● Problem statement: Look through the records and report how many lines include the word "computer", with no other words.

(Data extracted from a collection)
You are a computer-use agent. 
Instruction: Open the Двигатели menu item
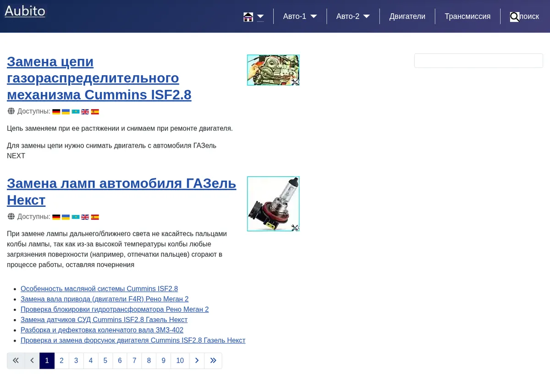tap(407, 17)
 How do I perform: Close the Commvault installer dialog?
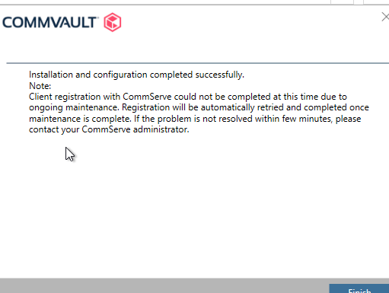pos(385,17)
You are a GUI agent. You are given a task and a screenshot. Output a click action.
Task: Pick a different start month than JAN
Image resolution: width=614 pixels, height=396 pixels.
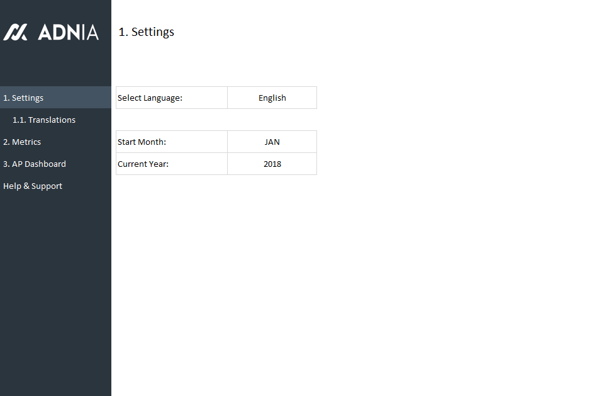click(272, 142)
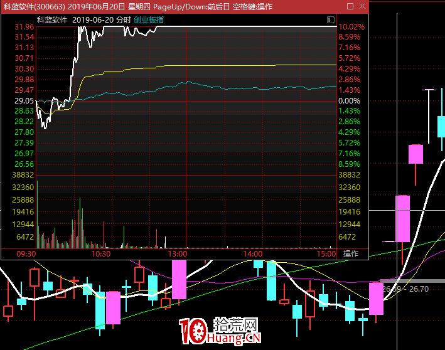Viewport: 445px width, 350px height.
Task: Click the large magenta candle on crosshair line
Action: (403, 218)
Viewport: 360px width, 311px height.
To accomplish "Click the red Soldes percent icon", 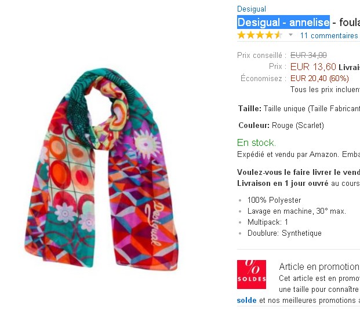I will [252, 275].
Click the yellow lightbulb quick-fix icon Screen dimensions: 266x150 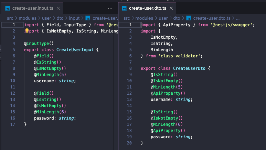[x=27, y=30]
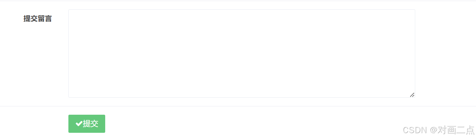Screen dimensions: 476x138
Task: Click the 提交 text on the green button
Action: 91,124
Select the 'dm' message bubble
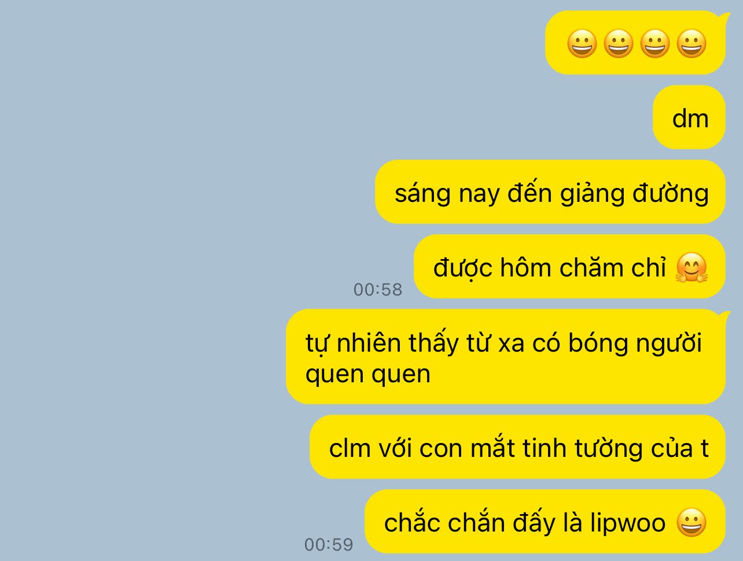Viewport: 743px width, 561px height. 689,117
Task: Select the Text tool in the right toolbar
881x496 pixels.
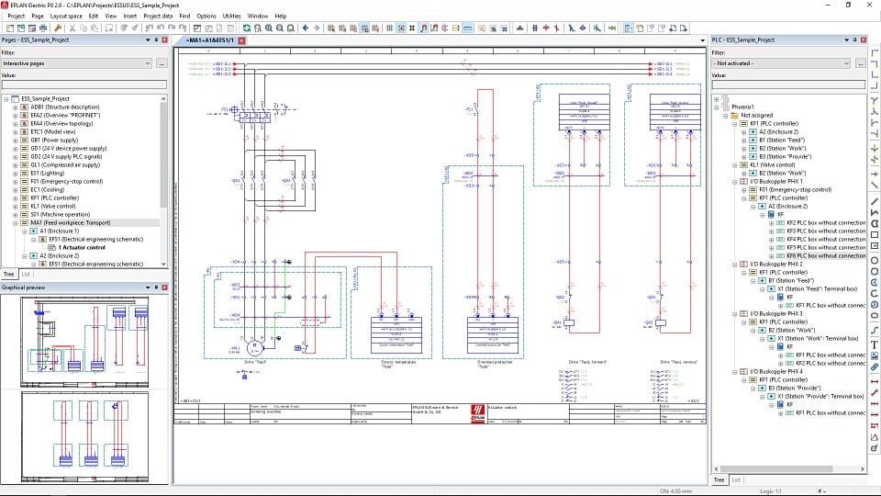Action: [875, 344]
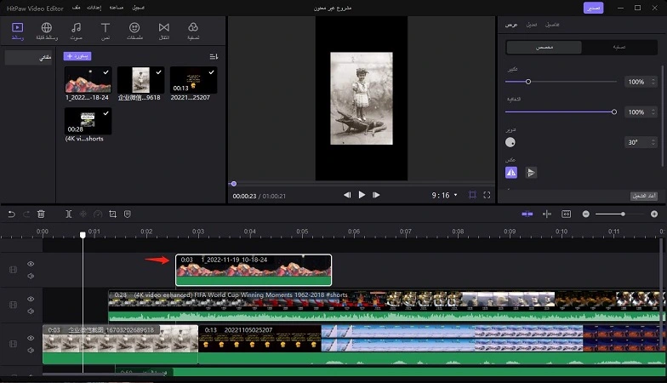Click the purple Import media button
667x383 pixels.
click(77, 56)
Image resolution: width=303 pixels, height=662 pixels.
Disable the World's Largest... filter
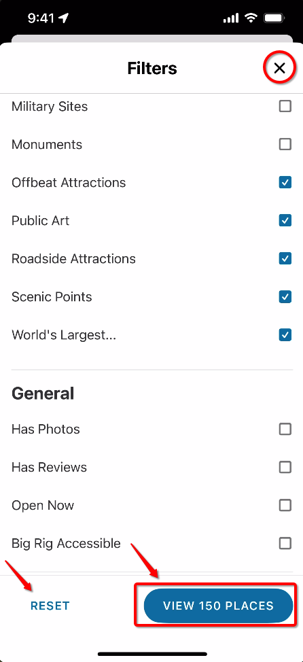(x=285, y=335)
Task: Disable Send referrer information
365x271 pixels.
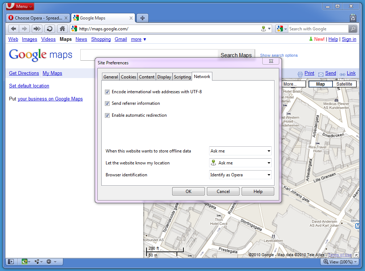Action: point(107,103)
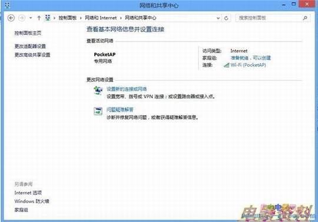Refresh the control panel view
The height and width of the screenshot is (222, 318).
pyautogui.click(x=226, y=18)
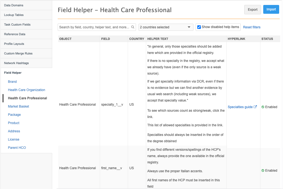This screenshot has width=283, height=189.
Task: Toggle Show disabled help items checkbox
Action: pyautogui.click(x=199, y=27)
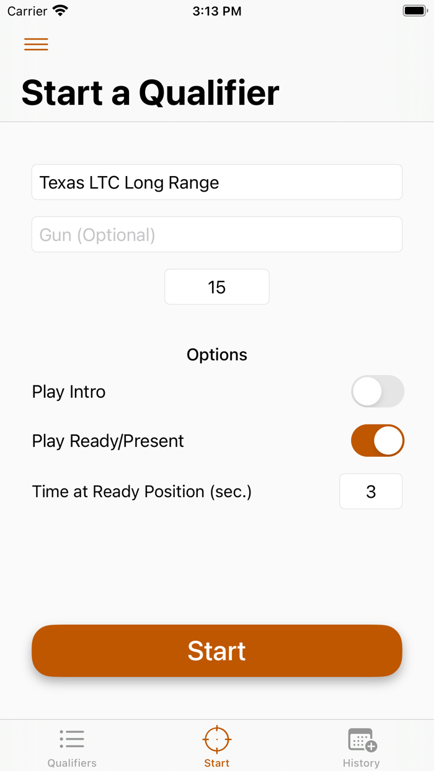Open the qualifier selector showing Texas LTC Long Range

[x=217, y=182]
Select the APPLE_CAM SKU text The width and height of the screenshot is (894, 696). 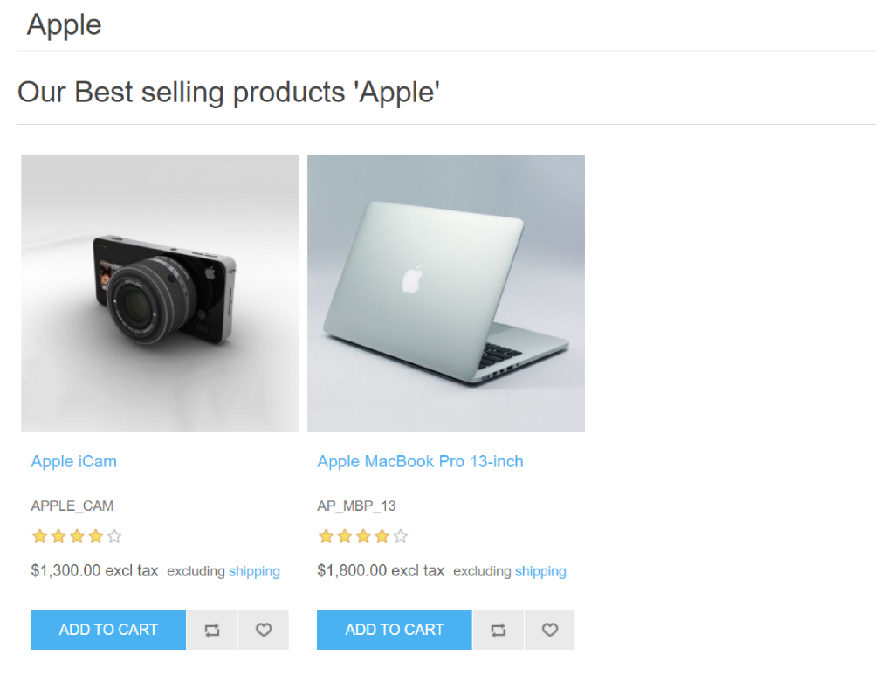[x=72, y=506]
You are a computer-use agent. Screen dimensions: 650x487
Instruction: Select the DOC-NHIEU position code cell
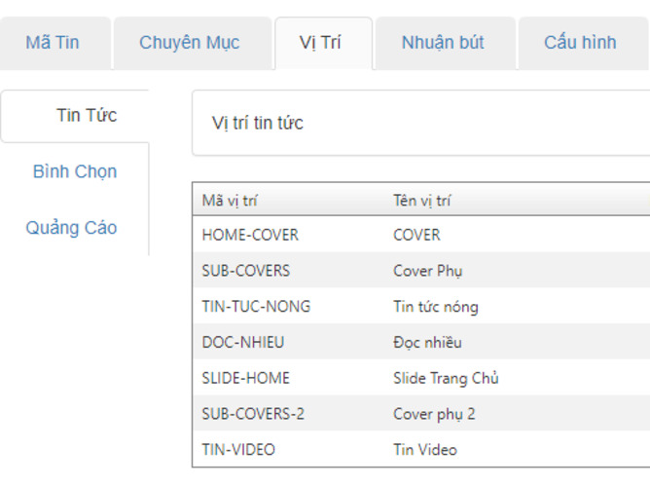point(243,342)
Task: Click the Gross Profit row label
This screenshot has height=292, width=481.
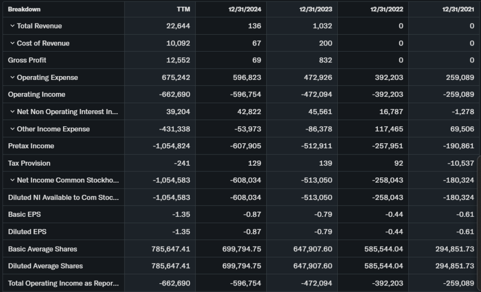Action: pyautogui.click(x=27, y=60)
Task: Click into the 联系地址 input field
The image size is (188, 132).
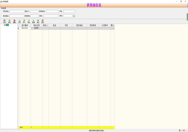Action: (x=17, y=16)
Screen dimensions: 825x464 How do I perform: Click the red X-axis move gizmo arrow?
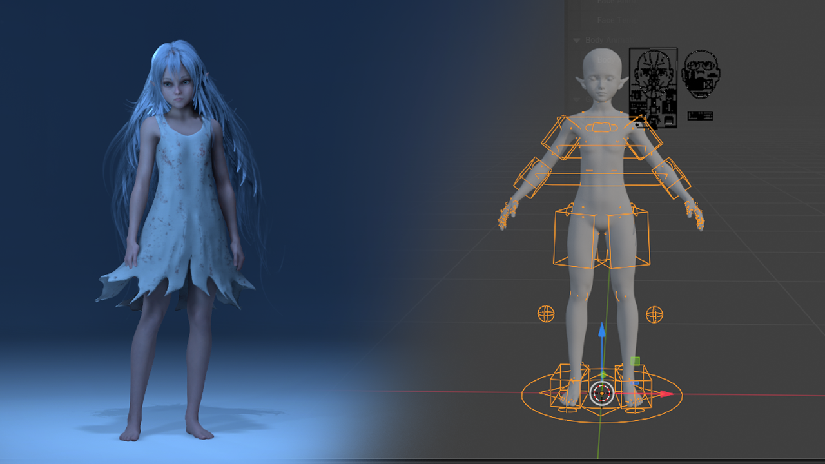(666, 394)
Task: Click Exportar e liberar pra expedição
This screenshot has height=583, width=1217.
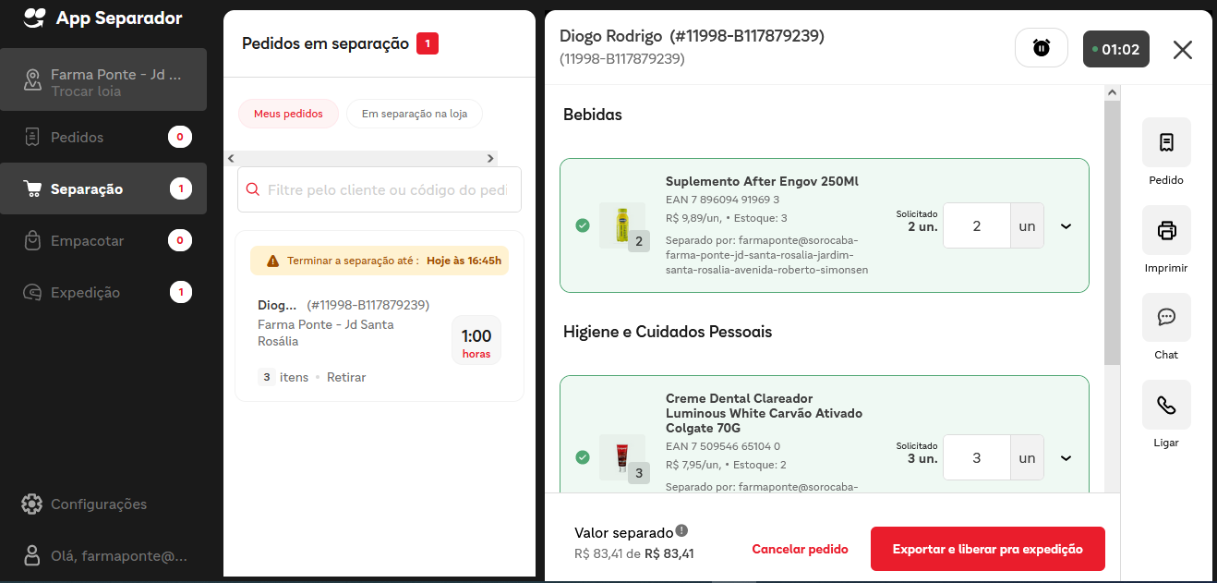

● Answer to this exercise: 2